As the lines between payor and provider blur through these acquisitions, and as employer collaborations continue, it’s clear that payors are beginning to think about health differently and traditional healthcare organizations must respond.

How Healthcare Organizations Should Respond

Employer alliances and vertical consolidations are reminders that the healthcare environment of the past is different from the present system, which is not sustainable, and therefore the future will also be different. Simply put, the business must evolve.

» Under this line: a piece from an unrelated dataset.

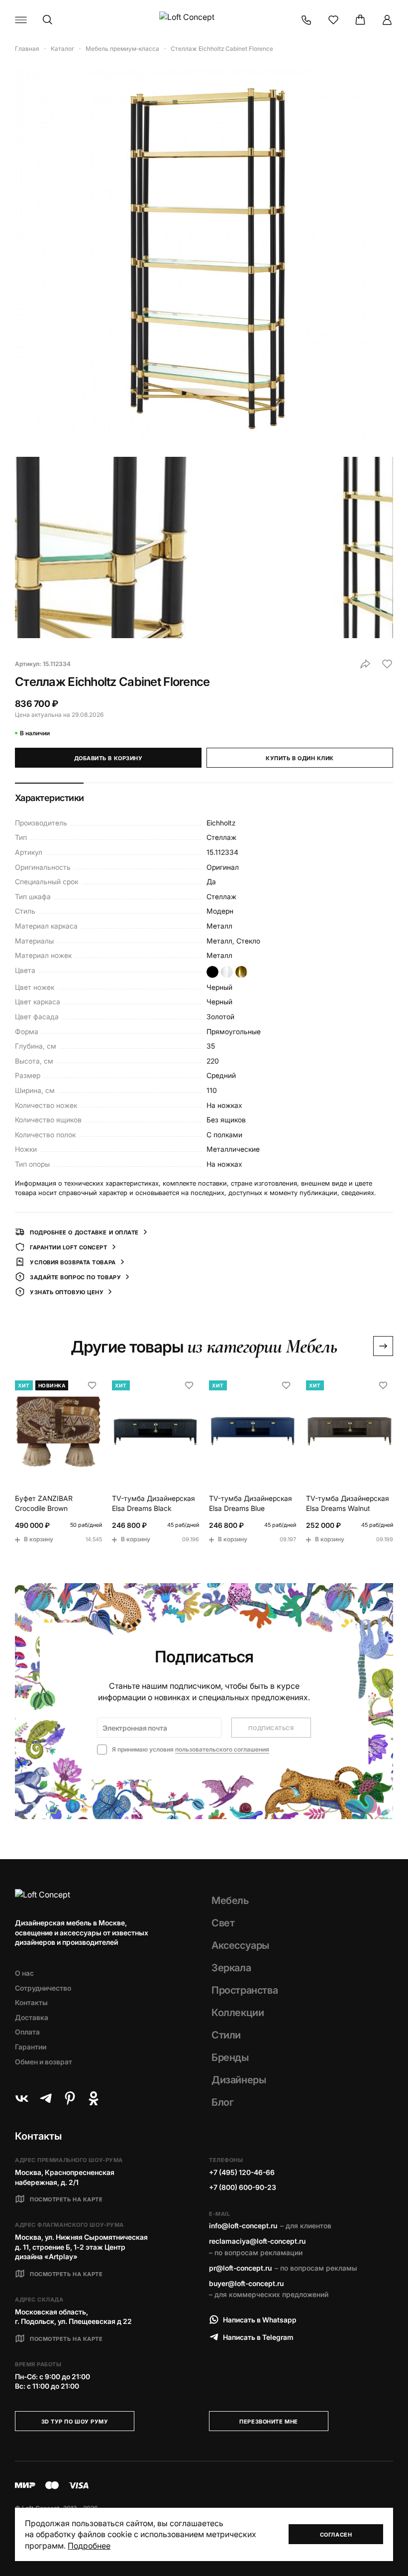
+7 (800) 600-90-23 (242, 2187)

A strategy for the future that positions healthcare organizations as a player in driving down the cost of care will be critical. In doing so, one could imagine a future where healthcare organizations are more closely aligned with payors in keeping consumers well. This shift cannot happen overnight, so healthcare organizations must prepare today. To do so, healthcare organizations should:

  • Invest in technology that creates a more consumer-centric experience. These could include telemedicine technologies, mobile lab testing capabilities, and tools for comparing costs and quality of care. Embracing these tools and continuing to develop innovative strategies for care delivery will allow organizations to manage care at a lower cost. In addition, giving physicians access to consumers’ self-collected data can help them address their patients’ health challenges before they become more serious. Technology investments today will be a critical foundation for the future.
  • Build their brand. As employers and insurers rethink the way they align around care, healthcare organizations must establish themselves as the brand of choice for consumers in their market. They must evolve into the most consumer-centric healthcare organization that provides high-quality care when, where and how consumers want it to differentiate themselves in the market. In doing so, it will be challenging for employers and insurers to restrict or remove access to the health system without facing friction from dissatisfied consumers.
  • Participate in Medicare Advantage or risk-based contracts. These programs pay a provider a set rate for each patient regardless of their healthcare expenses for the year. As a result, providers who keep patients healthy make a larger profit than those who provide reactionary services. With a financial incentive to address health challenges more proactively, healthcare organizations can begin to build business models focused on health that more closely align with the goals of payors in driving down the cost of care.

By focusing on technology, building their brand and beginning to tackle risk, healthcare organizations will set themselves up for success in a future that is unfolding quickly before us. Those that embrace a shift from only caring for the sick, to developing a new business model built around health, will have the opportunity for financial success while improving the wellbeing of those they care for.